● **Materials provided**:
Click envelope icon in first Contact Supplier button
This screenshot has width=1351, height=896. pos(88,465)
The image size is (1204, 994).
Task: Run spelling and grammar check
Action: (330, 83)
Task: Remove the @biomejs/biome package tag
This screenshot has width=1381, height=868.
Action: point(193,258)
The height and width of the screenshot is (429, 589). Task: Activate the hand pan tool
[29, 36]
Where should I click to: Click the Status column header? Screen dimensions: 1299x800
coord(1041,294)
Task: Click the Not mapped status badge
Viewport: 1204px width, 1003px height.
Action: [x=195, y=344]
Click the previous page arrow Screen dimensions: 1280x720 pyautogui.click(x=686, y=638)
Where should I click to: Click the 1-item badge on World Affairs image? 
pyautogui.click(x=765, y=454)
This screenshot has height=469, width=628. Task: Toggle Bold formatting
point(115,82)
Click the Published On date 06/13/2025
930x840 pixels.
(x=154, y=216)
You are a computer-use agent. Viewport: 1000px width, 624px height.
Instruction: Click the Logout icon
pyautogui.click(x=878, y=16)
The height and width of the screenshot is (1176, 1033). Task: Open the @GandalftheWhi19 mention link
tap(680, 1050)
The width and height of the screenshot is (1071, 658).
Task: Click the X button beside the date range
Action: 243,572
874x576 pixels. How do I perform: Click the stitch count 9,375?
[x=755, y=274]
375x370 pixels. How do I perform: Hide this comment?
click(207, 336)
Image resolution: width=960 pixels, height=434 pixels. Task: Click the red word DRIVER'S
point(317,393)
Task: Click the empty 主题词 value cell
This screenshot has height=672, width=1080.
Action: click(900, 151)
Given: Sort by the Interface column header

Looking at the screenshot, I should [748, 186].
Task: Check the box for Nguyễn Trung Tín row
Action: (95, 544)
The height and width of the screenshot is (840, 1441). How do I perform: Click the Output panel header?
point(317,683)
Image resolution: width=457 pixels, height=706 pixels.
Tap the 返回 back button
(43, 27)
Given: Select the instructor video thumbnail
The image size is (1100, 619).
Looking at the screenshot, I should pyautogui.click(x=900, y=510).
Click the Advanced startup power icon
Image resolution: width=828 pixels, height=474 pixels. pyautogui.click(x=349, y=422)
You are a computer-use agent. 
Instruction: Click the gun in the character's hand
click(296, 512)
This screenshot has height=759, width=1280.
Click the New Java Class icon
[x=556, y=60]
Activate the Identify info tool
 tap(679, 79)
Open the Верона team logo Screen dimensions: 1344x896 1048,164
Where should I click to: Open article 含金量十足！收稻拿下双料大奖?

● **Exercise objective**: When a line contains the string "computer", copy it from the records.

● **Response box**:
You are a computer-use agent. Viewport: 1000px width, 624px height.
You are a computer-use agent. 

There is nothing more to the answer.